Je ne souviens que mes interlocuteurs prenaient en exemple mon porte parole de l’époque, une femme énergique certes mais tellement luxuriante il est vrai, si tant est que je puisse m’exprimer ainsi, que son bagout l’entrainait à des déclarations incroyables que je n’ose vous répéter.

Ainsi, il fut décidé qu’au conseil de mes collaborateurs du mercredi, nous adjoindrions un conseil restreint qui prendrait les décisions en priorité et de manière secrète, de telle sorte que le conseil principal n’aurait plus qu’à avaliser ce qui aurait été décidé auparavant.

Notre visiteur s’interrompit et but une gorgée de thé.

Je dois dire ici que l’évocation par notre visiteur de cette étrange organisation assez peu démocratique et pour tout dire à l’opposé de notre séculaire tradition britannique me fit quelque peu ciller. Et sans doute notre invité s’en rendit-il compte puisque reposant sa tasse il me toisa un instant, quoique je n’aie, je le certifie, absolument rien dit. Sans doute ai-je du toutefois rougir car Holmes vint à mon secours :

– Ha ça cher Monsieur, votre description de cet étrange et secret conseil me fait dire que tout cela n’a pas du être du goût de votre opposition ? Holmes marqua un temps et poursuivit sa phrase, comme pour donner à notre interlocuteur une porte de sortie : si toutefois, comme je le suppose, vous en avez une …

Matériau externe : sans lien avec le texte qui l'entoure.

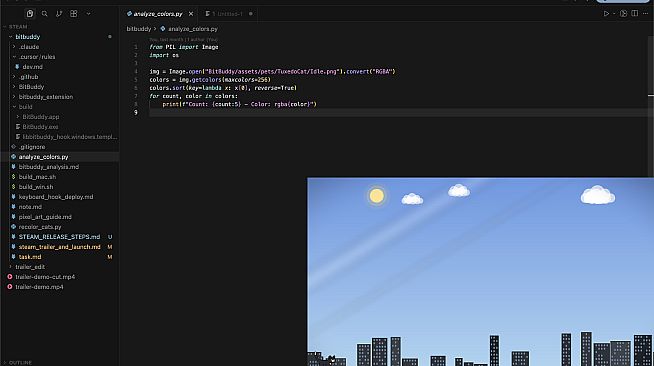654x366 pixels.
Task: Split the editor to the right
Action: pyautogui.click(x=634, y=14)
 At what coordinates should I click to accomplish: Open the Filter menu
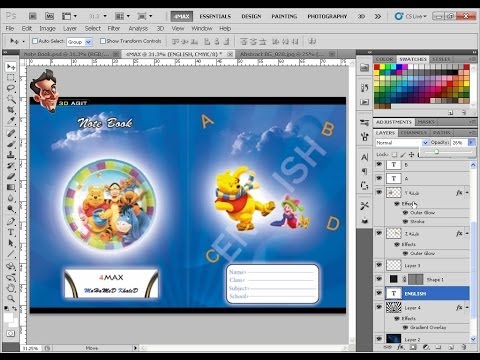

Notre visiteur ne se démonta pas. Bien plus, cette remarque de Holmes que tout autre aurait pu juger aigre-douce parut lui redonner vigueur :

– Justement, Monsieur Holmes, tout cela me fut finalement assez facile car je n’ai en pratique aucune opposition. Ou si vous préférez une description plus nuancée, disons que ce qui serait en temps ordinaire une opposition se résume à fort peu de chose, quelques individus sans épaisseur ni convictions excessives, et comme par ailleurs, la presse est pour l’essentiel propriété de certains de mes amis, je suis assez libre de mes mouvements.

J’intervins alors : donc si nous vous comprenons bien, ce conseil secret fut dorénavant mis à contribution pour vous conseiller sur la gestion de cette épidémie ?

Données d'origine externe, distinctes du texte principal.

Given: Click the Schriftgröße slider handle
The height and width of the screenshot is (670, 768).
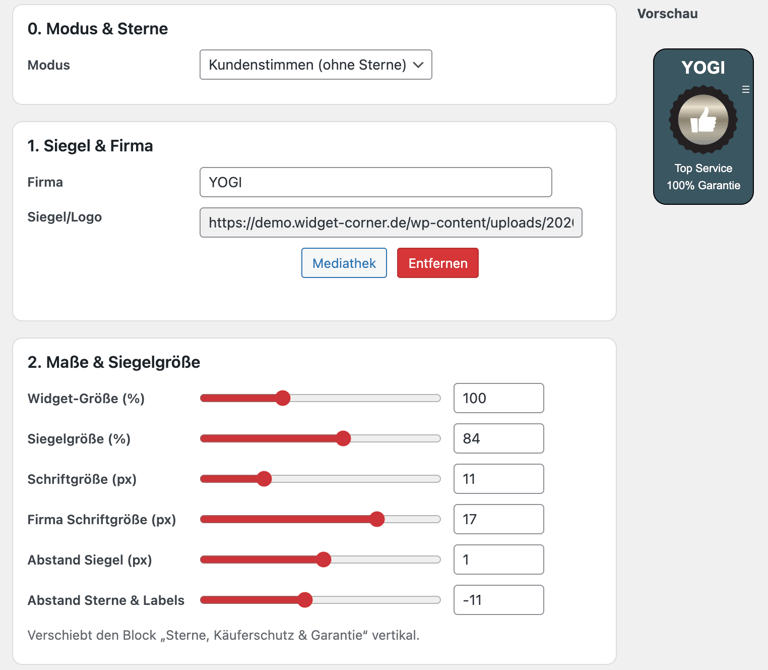Looking at the screenshot, I should (264, 479).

Pas vraiment, répondit notre visiteur, qui s’éclaircit la voix un instant puis poursuivit : en vérité ce conseil secret était destiné à entériner mes décisions, car dans notre pays l’idée qu’un homme seul, même de ma sagesse puisse décider de tout reste suspecte, et donc ce conseil quoique secret donnait une apparence de collégialité.

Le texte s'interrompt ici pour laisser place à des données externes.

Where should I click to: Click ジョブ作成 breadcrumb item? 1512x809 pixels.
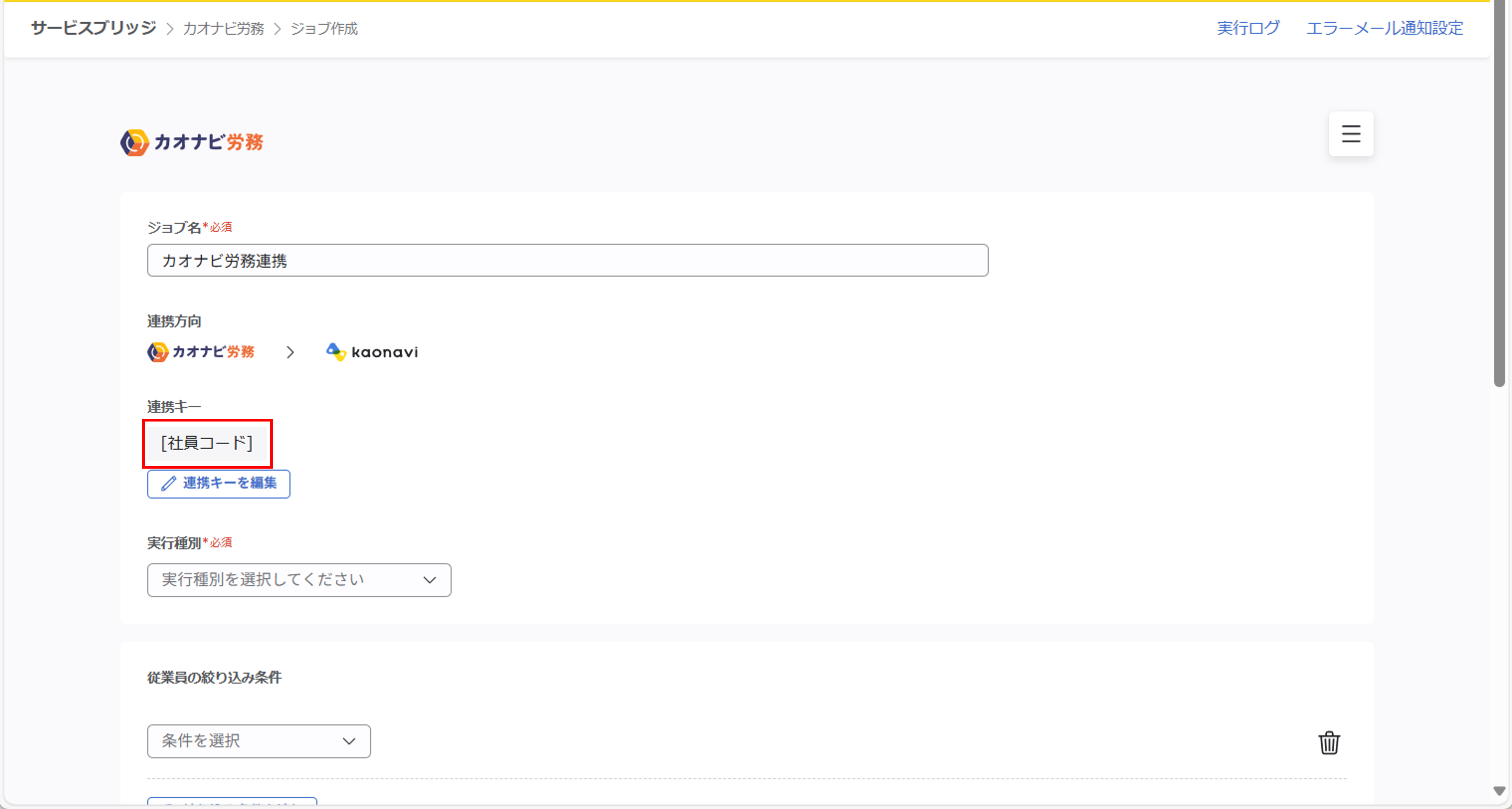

En revanche ce conseil secret n’était pas là pour me conseiller au sens propre du terme, cette tâche étant dévolue à une autre instance, une sorte de cabinet scientifique que nous avons constitué à la même époque sur les indications et les conseils du Dr David et Dr Nervant en réunissant une équipe de professionnels, habitués à travailler ensemble ainsi qu’avec les laboratoires pharmaceutiques que j’ai évoqués.

Ainsi que vous pouvez le comprendre, il me sembla que moyennant certes un réaménagement du périmètre de réflexion et de la structure de décision, j’étais maintenant en mesure de pouvoir décider vite et sans être outre mesure contredit, ce qui correspond aussi à ma pratique car, et je pense que vous le concevez, être contredit ne me convient guère.